Examples of method of calculating a centesimal position:--
1. A child A is classed after examination as No. 5 in a class of 27 children; what is his centesimal graduation?
Answer.--If AB be divided into 27 graduations, his rank of No. 5 will correspond to the graduation 4°.5; therefore if AB be graduated afresh into 100 graduations, his centesimal grade, x, will be found by the Rule of Three, thus--
x : 4°.5 :: 100:27; x = 450°/27 = 16°.6.
2. Another child B is classed No. 13 in a class of 25 Answer.--If AB be divided into 25 graduations, the rank of No. 13 will correspond to graduation 12°.5, whence as before--
x : 12°.5 :: 100 : 25; x = 1250°/25 = 50°; i.e. B is the median.

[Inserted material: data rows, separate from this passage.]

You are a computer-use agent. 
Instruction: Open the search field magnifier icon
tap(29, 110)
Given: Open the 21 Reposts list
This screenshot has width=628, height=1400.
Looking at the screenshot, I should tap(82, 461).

The second method of comparing two statistical groups, to which I alluded in the last paragraph but one, consists in stating the centesimal grade in the one group that corresponds with the median or any other fractional grade in the other. This, it will be remarked, is a very simple method of comparison, absolutely independent of any theory, and applicable to any statistical groups whatever, whether of physical or of mental qualities. Wherever we can sort in order, there we can apply this method. Thus, in the above examples, suppose A and B had been selected because they were equal when compared together, then we can concisely express the relative merits of the two classes to which they respectively belong, by saying that 16°.6 in the one is equal to 50° (the median) in the other.
I frequently make statistical records of form and feature, in the streets or in company, without exciting attention, by means of a fine pricker and a piece of paper. The pricker is a converted silver pencil-case, with the usual sliding piece; it is a very small one, and is attached to my watch chain. The pencil part has been taken out and replaced by a fine short needle, the open mouth of the case is covered with a hemispherical cap having a hole in the centre, and the adjustments are such that when the slide is pushed forward as far as it can go, the needle projects no more than one-tenth of an inch. If I then press it upon a piece of paper, held against the ball of my thumb, the paper is indelibly perforated with a fine hole, and the thumb is not wounded. The perforations will not be found to run into one another unless they are very numerous, and if they happen to do so now and then, it is of little consequence in a statistical inquiry. The holes are easily counted at leisure, by holding the paper against the light, and any scrap of paper will serve the purpose. It will be found that the majority of inquiries take the form of "more," "equal to," or "less," so I arrange the paper in a way to present three distinct compartments to the pricker, and to permit of its being held in the correct position and used by the sense of touch alone.
I do so by tearing the paper into the form of a cross--that is, maimed in one of its arms--and hold it by the maimed part between the thumb and finger, the head of the cross pointing upward. The head of the cross receives the pricks referring to "more"; the solitary arm that is not maimed, those meaning "the same"; the long foot of the cross those meaning "less." It is well to write the subject of the measurement on the paper before beginning to use it, then more than one set of records can be kept in the pocket at the same time, and be severally added to as occasion serves, without fear of mistaking one for the other.